What to do
Your answer must be the exact lines from the one holding "Where should I click to: Click the device" through the last line of the records below, with no pictures.

Data entries

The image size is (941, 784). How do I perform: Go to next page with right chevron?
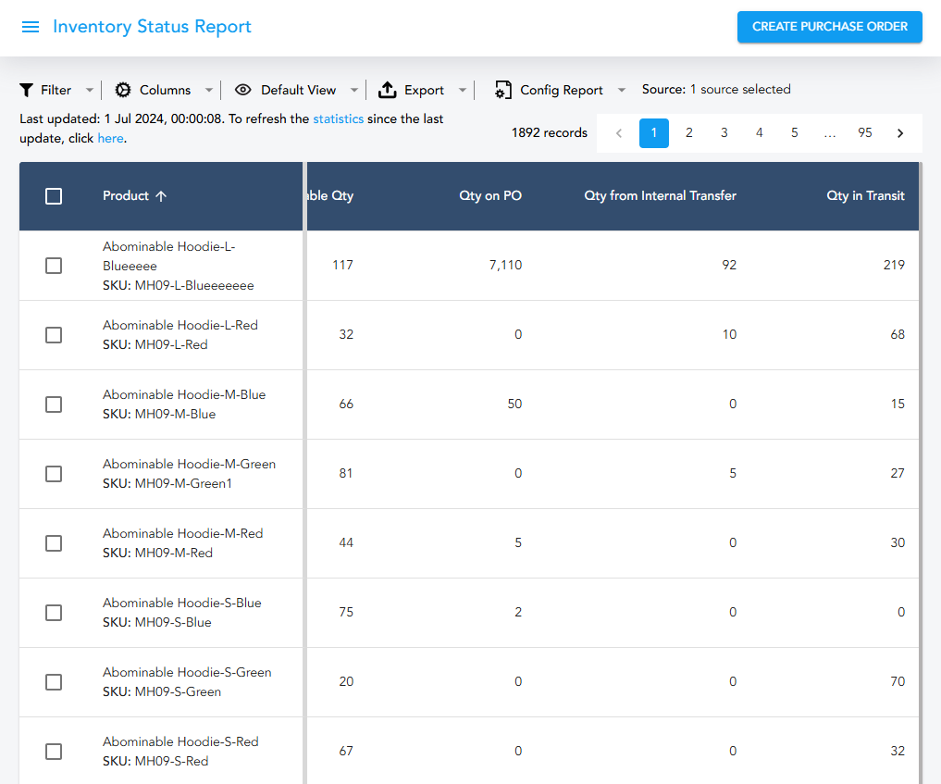click(900, 133)
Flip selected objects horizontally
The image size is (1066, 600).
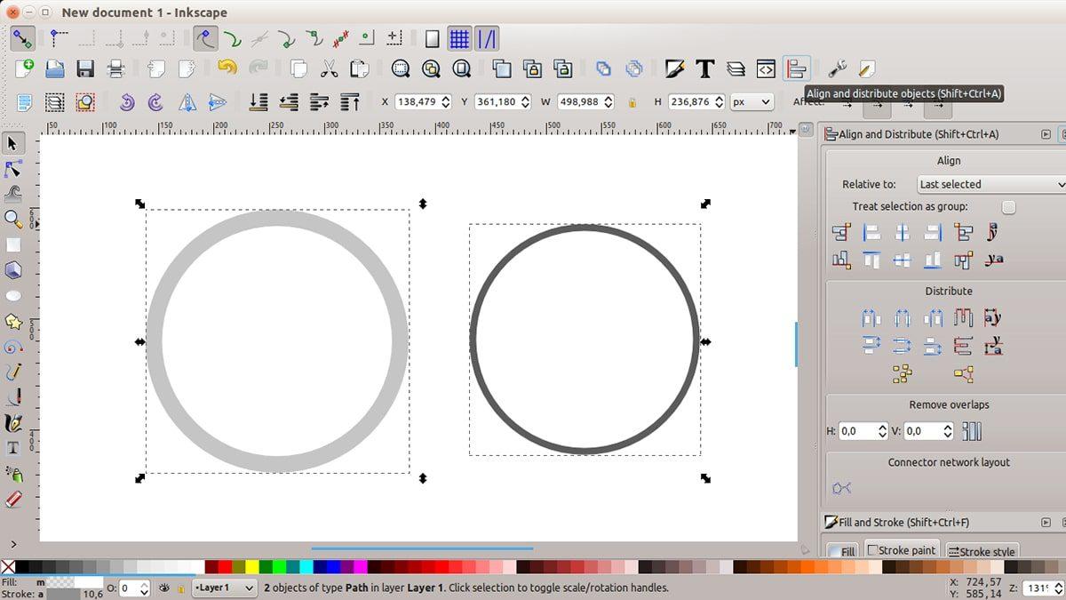[187, 101]
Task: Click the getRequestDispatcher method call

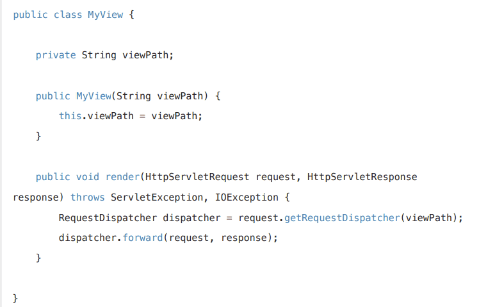Action: click(x=342, y=217)

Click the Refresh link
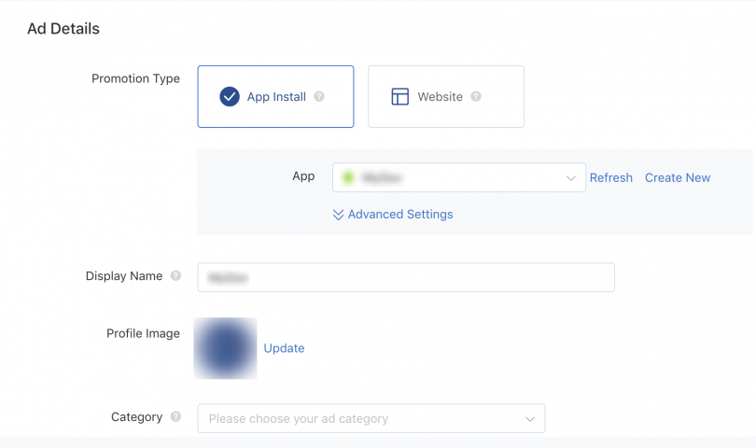point(610,177)
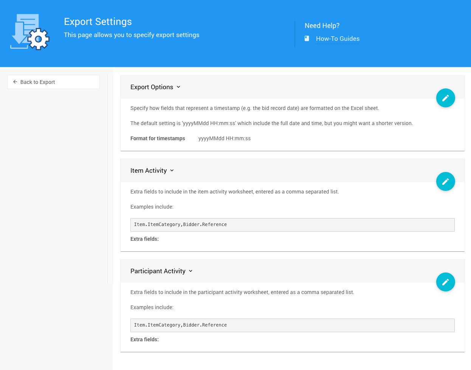Screen dimensions: 471x370
Task: Click the Export Settings gear logo icon
Action: [x=29, y=32]
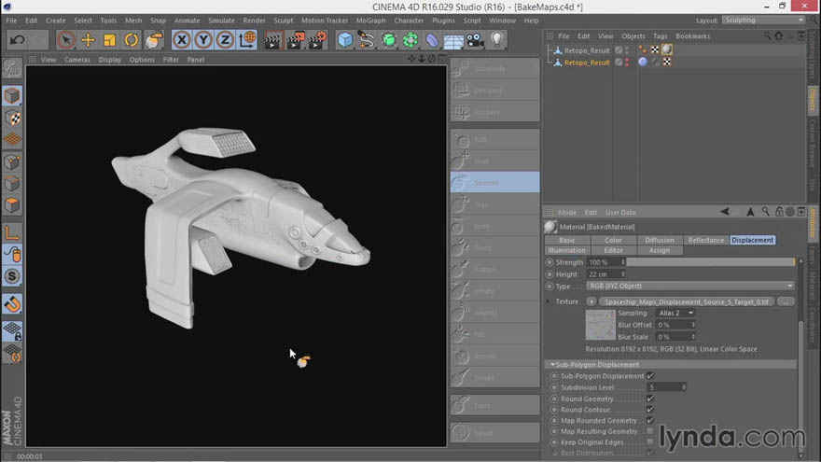Click the Render to Picture Viewer icon

click(295, 40)
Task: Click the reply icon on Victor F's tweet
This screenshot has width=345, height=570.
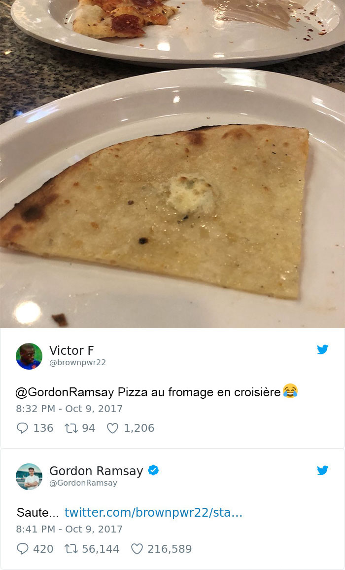Action: pyautogui.click(x=23, y=428)
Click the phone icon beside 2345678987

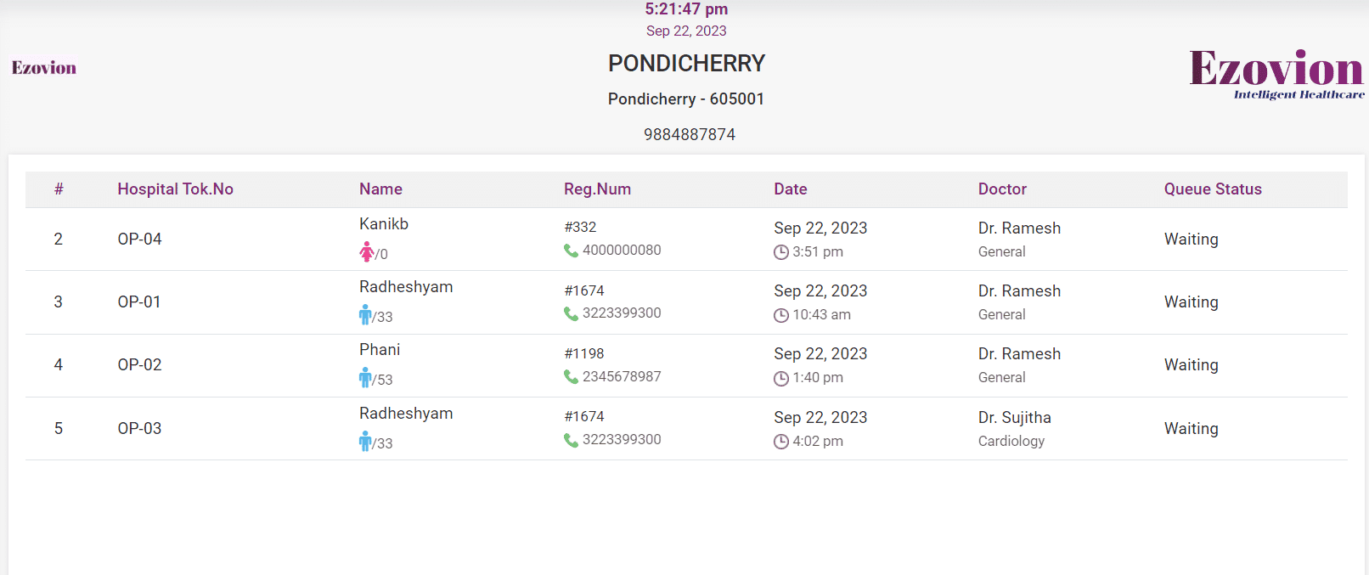571,376
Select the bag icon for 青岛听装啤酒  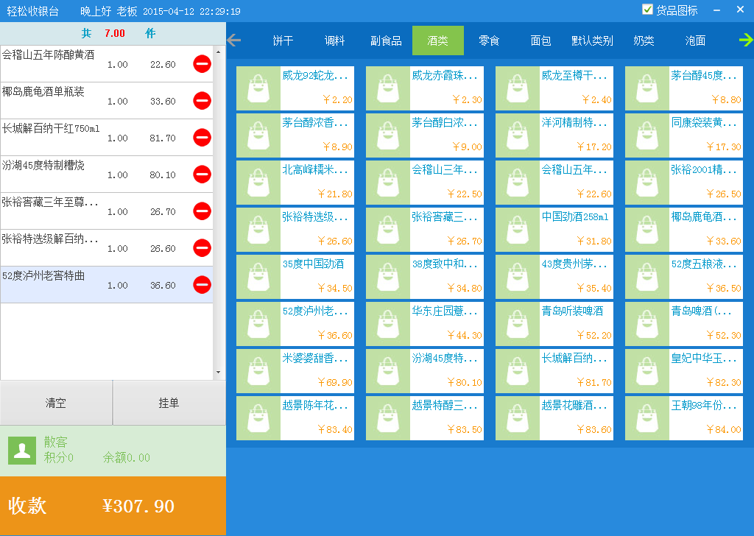pyautogui.click(x=517, y=324)
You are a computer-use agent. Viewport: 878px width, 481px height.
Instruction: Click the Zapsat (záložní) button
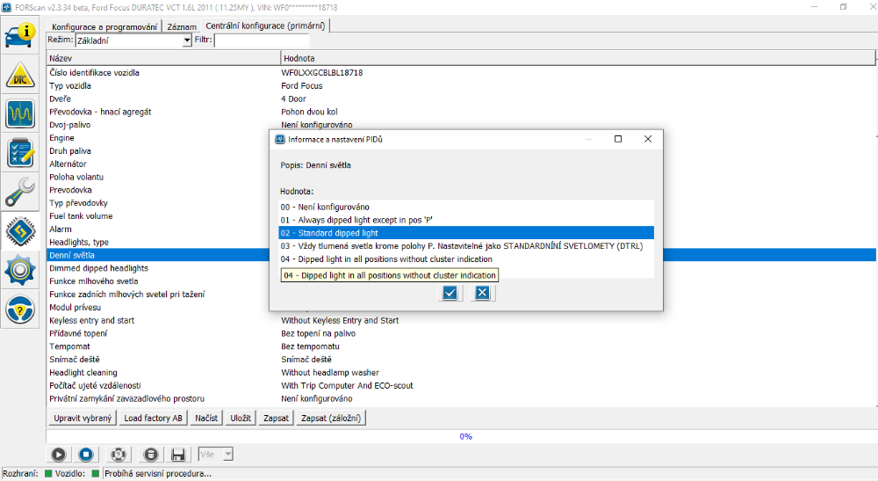tap(330, 418)
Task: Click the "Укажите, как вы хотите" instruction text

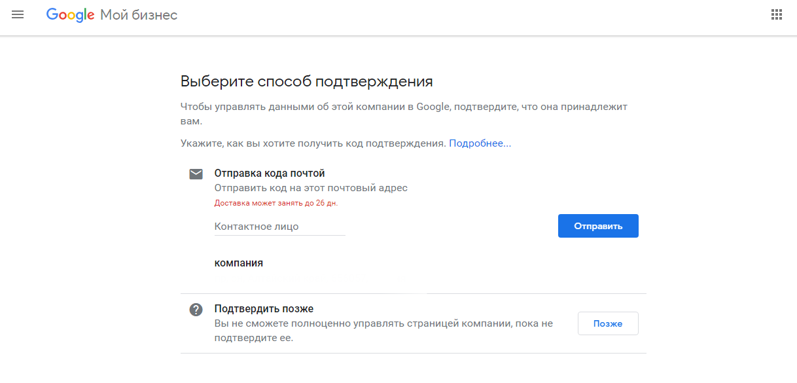Action: pyautogui.click(x=313, y=143)
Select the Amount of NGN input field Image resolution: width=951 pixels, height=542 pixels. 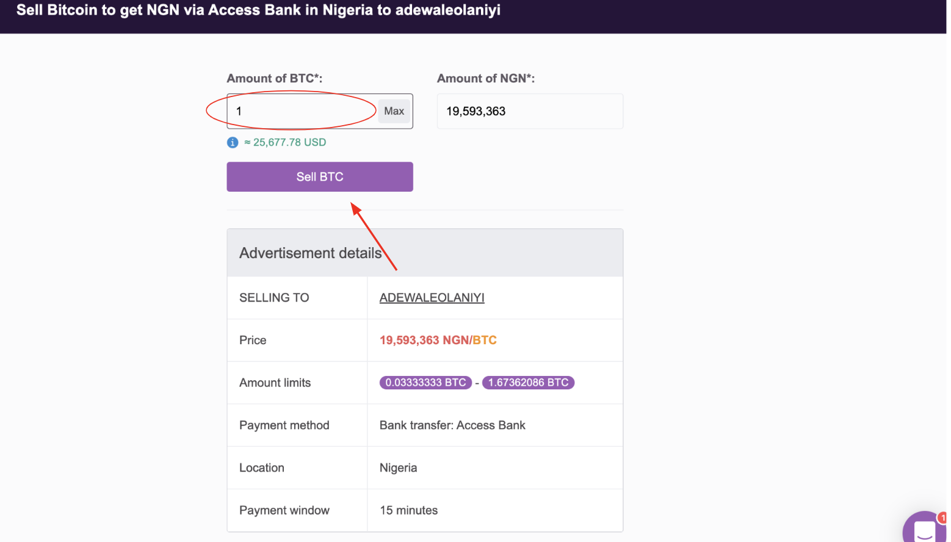pyautogui.click(x=529, y=111)
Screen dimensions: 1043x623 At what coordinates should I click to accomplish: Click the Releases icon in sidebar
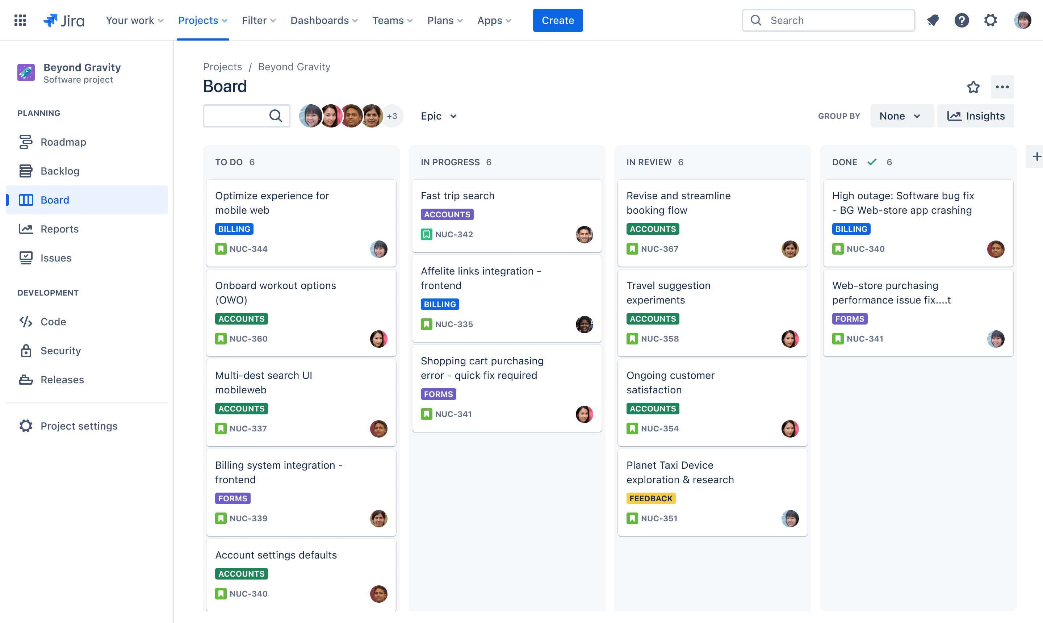click(26, 379)
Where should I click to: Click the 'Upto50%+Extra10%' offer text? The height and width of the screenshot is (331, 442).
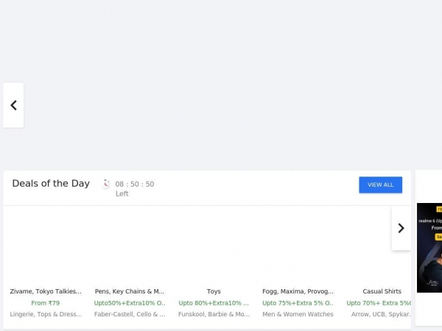point(130,303)
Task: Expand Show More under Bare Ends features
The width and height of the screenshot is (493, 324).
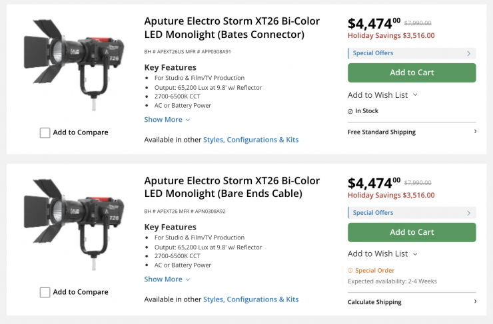Action: (167, 279)
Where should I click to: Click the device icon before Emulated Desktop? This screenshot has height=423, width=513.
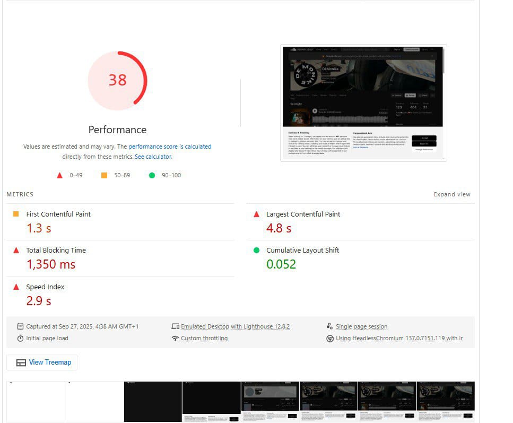[x=176, y=326]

Written reply
Where should I click to: Click the device icon before Emulated Desktop? This screenshot has height=423, width=513.
[x=176, y=326]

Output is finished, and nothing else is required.